March 12th, 2012 2 Minute Read Issue Brief by Diana Furchtgott-Roth

How Obamacare Increases Unemployment

High unemployment rates are at the top of the list of concerns for American workers. In early March, the Labor Department announced that the unemployment rate held steady at 8.3 percent. The rate has remained above 8 percent for over three years.

Even though an 8.3 percent rate of unemployment is high, it masks a broader employment problem in the workforce. Including discouraged and underemployed workers, the Labor Department’s measure of unemployment is 14.9 percent. And many workers have left the labor force because they have not been able to find jobs. The labor force participation rate has declined from 66 percent in January 2009 to 64.9 percent today—a rate that is about equal to the early 1980s.

The mandated $2,000 tax per worker in the new health care law, effective 2014 and levied on employers who do not provide the right kind of health insurance, is discouraging hiring. The Patient Protection and Affordable Care Act of 2010 will raise the cost of employment when fully implemented in 2014. Companies with 50 or more workers will be required to offer a generous health insurance package, with no lifetime caps and no copayments for routine visits, or pay an annual penalty of $2,000 for each full-time worker.
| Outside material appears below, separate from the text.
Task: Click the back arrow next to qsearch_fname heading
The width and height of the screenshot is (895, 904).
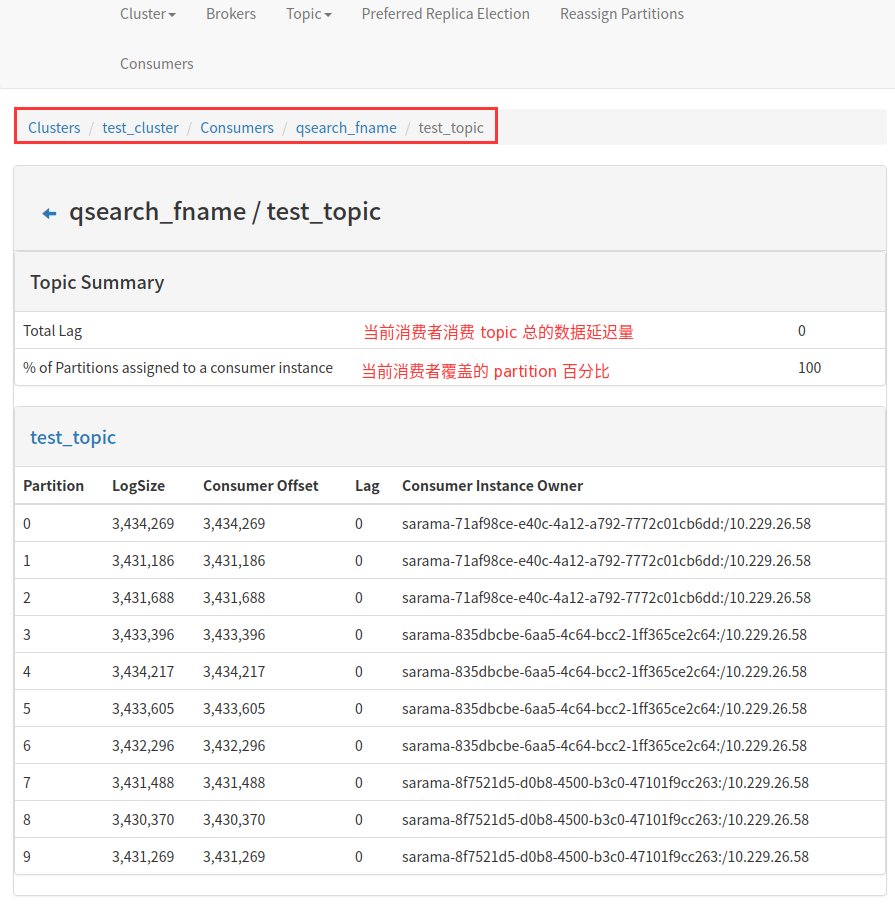Action: [x=48, y=212]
Moving from 49 to 50 workers will cost a firm $40,000 a year.

Employers see these penalties coming, and they are adjusting their workforces accordingly. The evidence that employers are economizing on workers is all around us. More supermarkets and drug stores have self-scanning machines at checkout. Large department stores have price-scanning machines scattered around the stores, so that shoppers can check prices without asking a clerk. Food trucks line the streets in New York and Washington, D.C., enabling restaurants to sell their food without waiters. These workforce adjustments are just one reason that employment growth has been slower than usual during this economic "recovery."

Hardest hit are workers with fewer jobs skills. The unemployment rate for adult workers with less than a high school diploma is 12.9 percent. Teens face an unemployment rate of 23.8 percent. The rate for African American teens is even higher, at 34.7 percent.

Another group that is disproportionately affected is younger workers. Of the 2 million adults who found jobs over the past year, 1.7 million are over 55 years old, and 300,000 are between 25 and 55—even though the 25 to 55 group is three times the size of those 55 and older. Younger workers have far fewer employment opportunities, which affects their lifetime expected earnings.

The $2,000 per worker penalty raises significantly the cost of employing full-time workers, especially low-skill workers, because the penalty is a higher proportion of their compensation than for high-skill workers, and employers cannot take the penalty out of employee compensation packages.